Word spread about the “Zhetel partisan detachment” among Jews in the labor camps of Dworzec and Nowogródek and other places, such that a number of Jews tried to join them. Many of these were then caught on the way to the forest and were handed over to the Germans by the local inhabitants. The “Zhetler detachment” also in turn exacted revenge on local collaborators. One act of revenge took place in the village of Molery on September 10, 1942. After eliminating two collaborators, the Jewish partisans also informed the elder of the village and the local villagers about the precise reasons why they carried out this reprisal.
Tamara Vershitskaya and Avinoam Patt
The United States Holocaust Memorial Museum Encyclopedia of Camps and Ghettos, 1933-1945. Vol. 2, Ghettos in German-Occupied Eastern Europe, ed. Martin Dean. Bloomington: Indiana University Press in association with the United States Holocaust Memorial Museum, 2012.

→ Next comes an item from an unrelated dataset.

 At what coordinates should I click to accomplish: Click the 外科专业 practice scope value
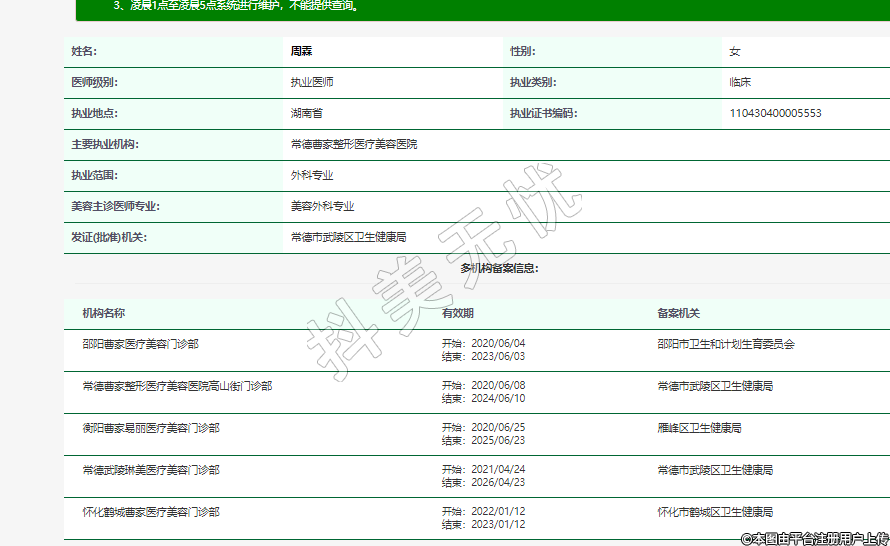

The Yizkor Book for Zdzieciol edited by Baruch Kaplinski, Pinkes Zshetl [The Register for Zdzieciol] (Tel-Aviv: Zetel Association in Israel, 1957) contains much information on the town, but refers only briefly to the Holocaust period. However, there is also a recent Israeli publication, edited by Haya Lipski, Rivkah Lipski-Kaufman and Yitshak Ganoz, 'Ayaratenu Z’etel: shishim shanah le-hurban kehilat Z’etel 1942-2002 (Tel Aviv: Irgun yotse Z’etel be-Yi´sra’el, 2002), which deals with the fate of the town’s Jews. In addition, the book “Pamiat’. Dyatlovo district,” [Russian language] (Minsk, 1997) contains a list of the Jews who were murdered in 1942. There is also a recent article entitled “The Holocaust in the Dyatlovo district” [Russian language] published in the journal Moj Rodny Kut, no. 2 (July 2002). With regard to the underground and the partisans there is a useful memoir in Hebrew by Shalom Gerling, Korot Lochem Yehudi [The Story of a Jewish Fighter] (Lohamei Hagetaot, 1968).

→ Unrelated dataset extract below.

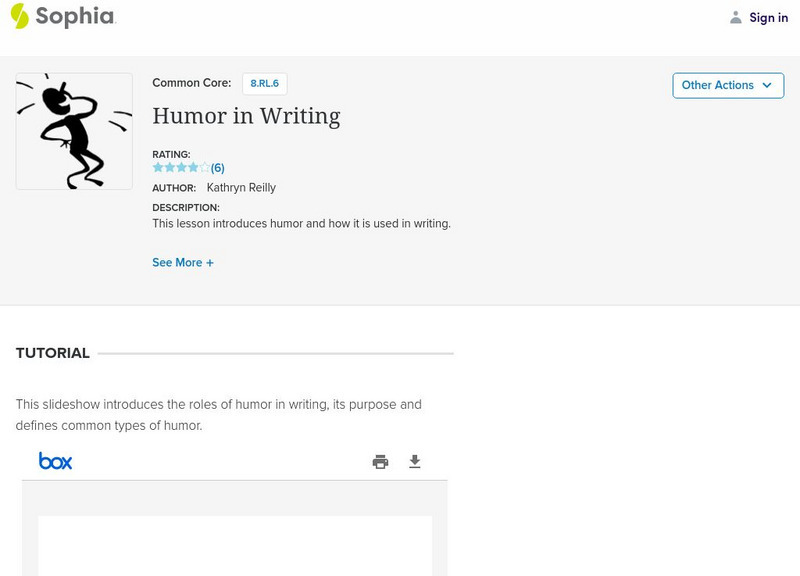The image size is (800, 576).
Task: Print the slideshow using printer icon
Action: (380, 462)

The Soviet Extraordinary Commission Report can be found in the National Archive of the Republic of Belarus, Minsk (NARB, 845-1-186, pp. 37-38). At the Bundesarchiv Aussenstelle Ludwigsburg (BA-L) some information on the fate of the Jews of Zdzieciol can be found in the investigation concerning Nowogródek (Artmann case), conducted by the Prosecutor’s Office in Traunstein (BA-L, 202 AR-Z 94e/59). Several useful survivor testimonies can be found in the United States Holocaust Memorial Museum (USHMM, e.g., RG-50.030*0332), and in the Yad Vashem Archives (YVA, e.g., M-1/E/457).